- [Information provided]
^^^^^^^^^^^^^^^^
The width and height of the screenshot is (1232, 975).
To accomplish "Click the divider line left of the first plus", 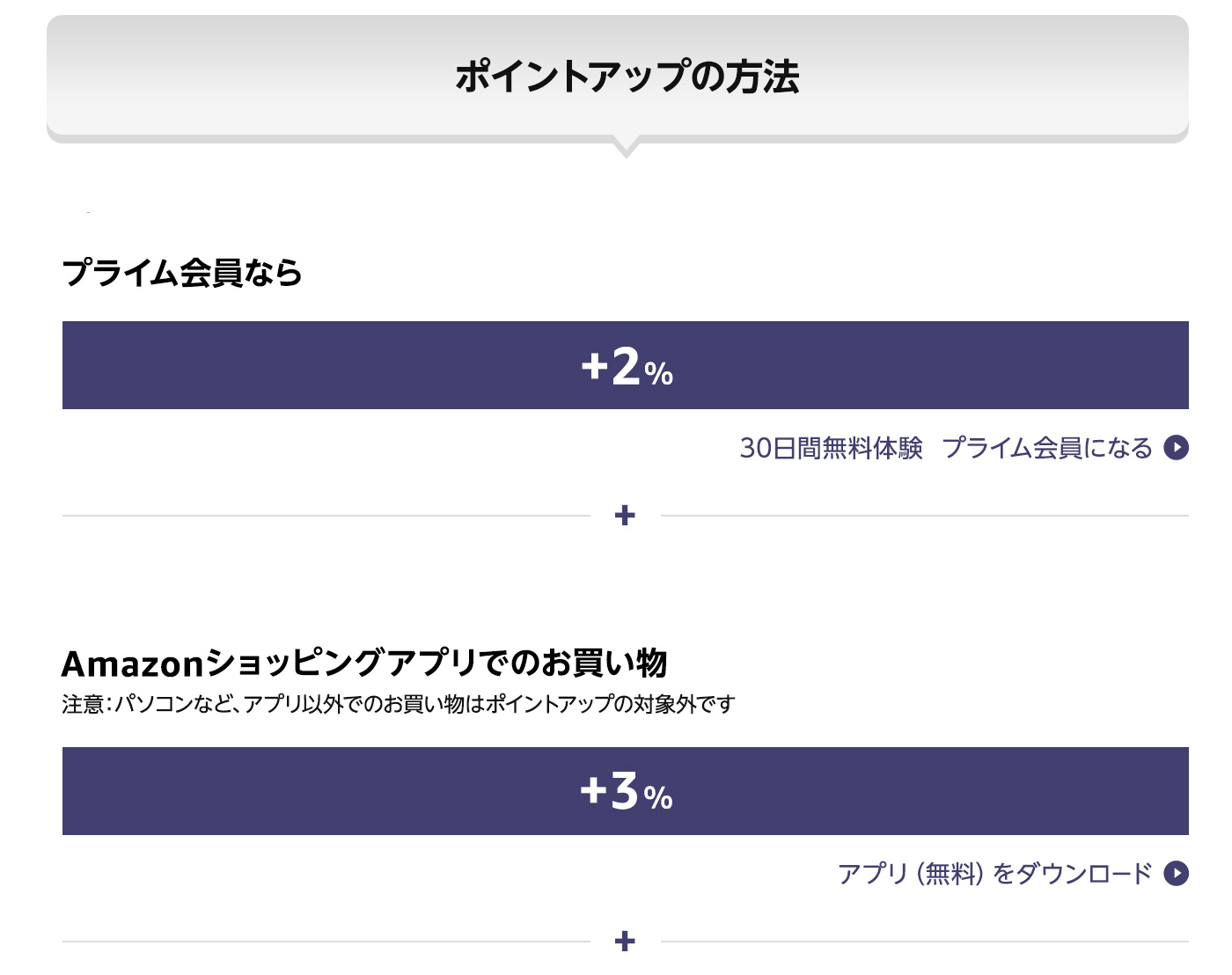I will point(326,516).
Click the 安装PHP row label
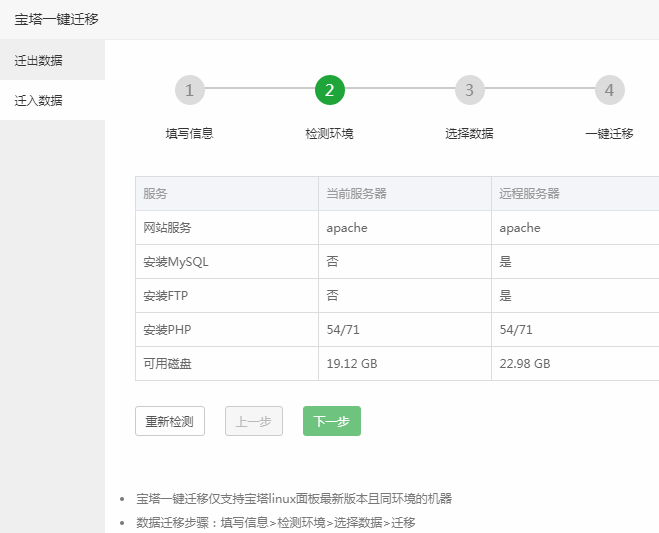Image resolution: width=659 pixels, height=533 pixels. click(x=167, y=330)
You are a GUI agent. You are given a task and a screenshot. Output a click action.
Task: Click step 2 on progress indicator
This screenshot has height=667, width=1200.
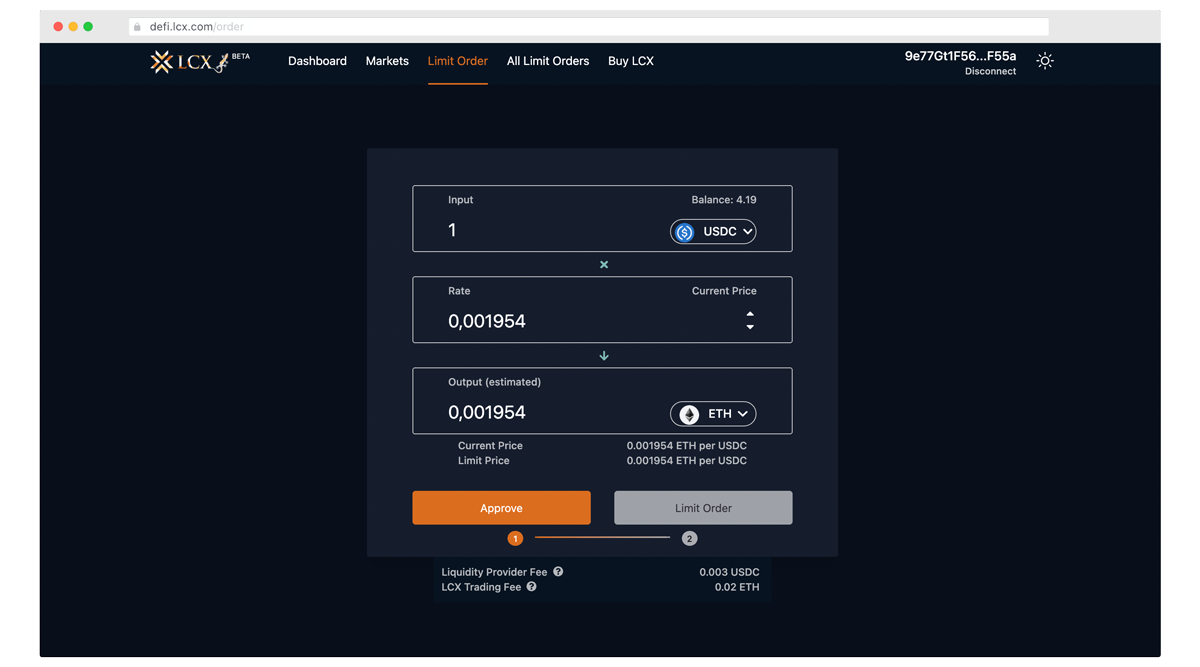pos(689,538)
^^^^^^^^^^^^^^^^
Starting at the line that contains "Click the 安装PHP row label" and ending at the end of the material, write out those lines again, requests included, adding 80 to every number in the answers, both the image sizes and the coordinates. Leave the pictures out.

Click the 安装PHP row label
Image resolution: width=739 pixels, height=613 pixels. click(x=247, y=410)
You are a GUI agent. You are given a task and a screenshot. Output a click action.
Task: Click step 2 on progress indicator
This screenshot has height=667, width=1200.
pos(769,618)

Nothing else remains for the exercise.